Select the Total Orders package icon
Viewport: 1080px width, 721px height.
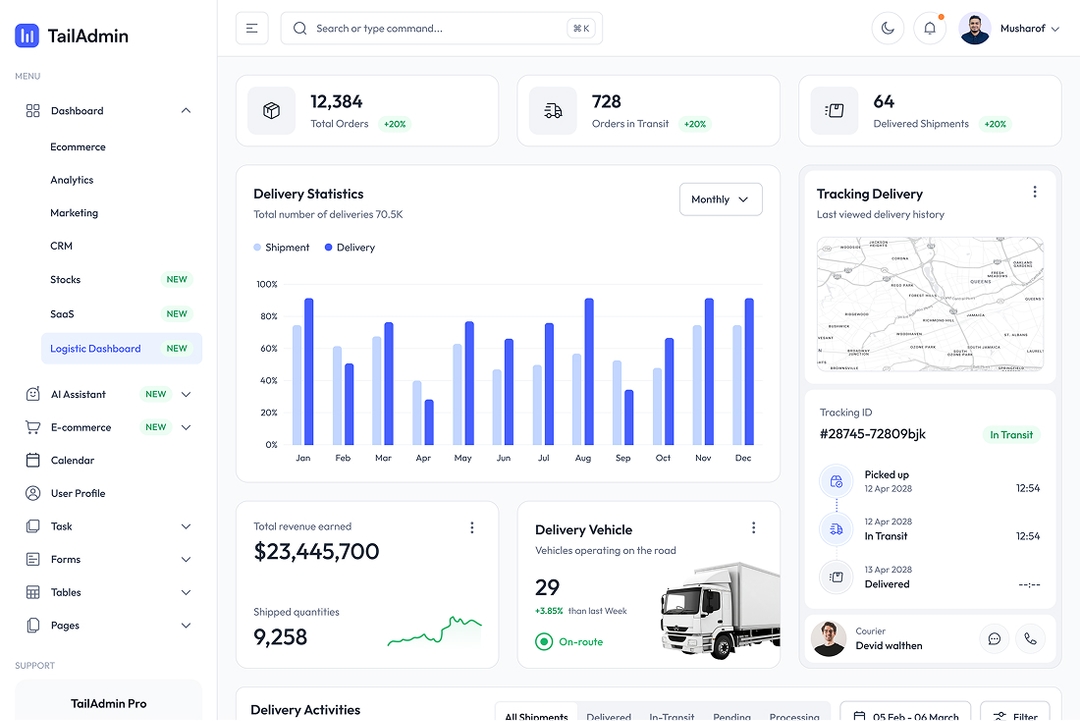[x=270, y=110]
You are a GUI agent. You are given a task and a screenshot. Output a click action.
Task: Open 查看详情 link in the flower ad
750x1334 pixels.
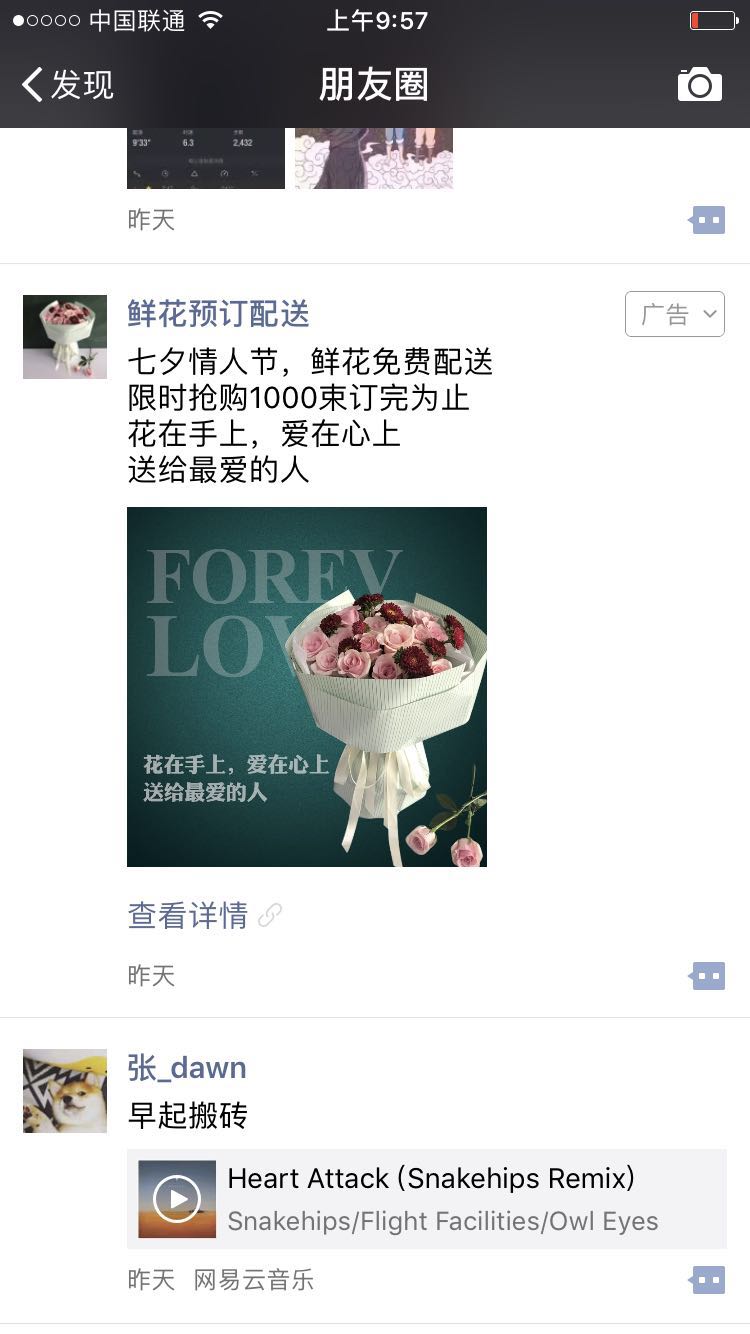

※ ※ ※

> [What this task involves]: Go through the material above and repeat it exactly. Omit the pictures.

> [Your solution]:
Select the Total Orders package icon
Viewport: 1080px width, 721px height.
[x=270, y=110]
You are a GUI agent. You are given a task and a screenshot. Output a click action.
Task: Open 查看详情 link in the flower ad
750x1334 pixels.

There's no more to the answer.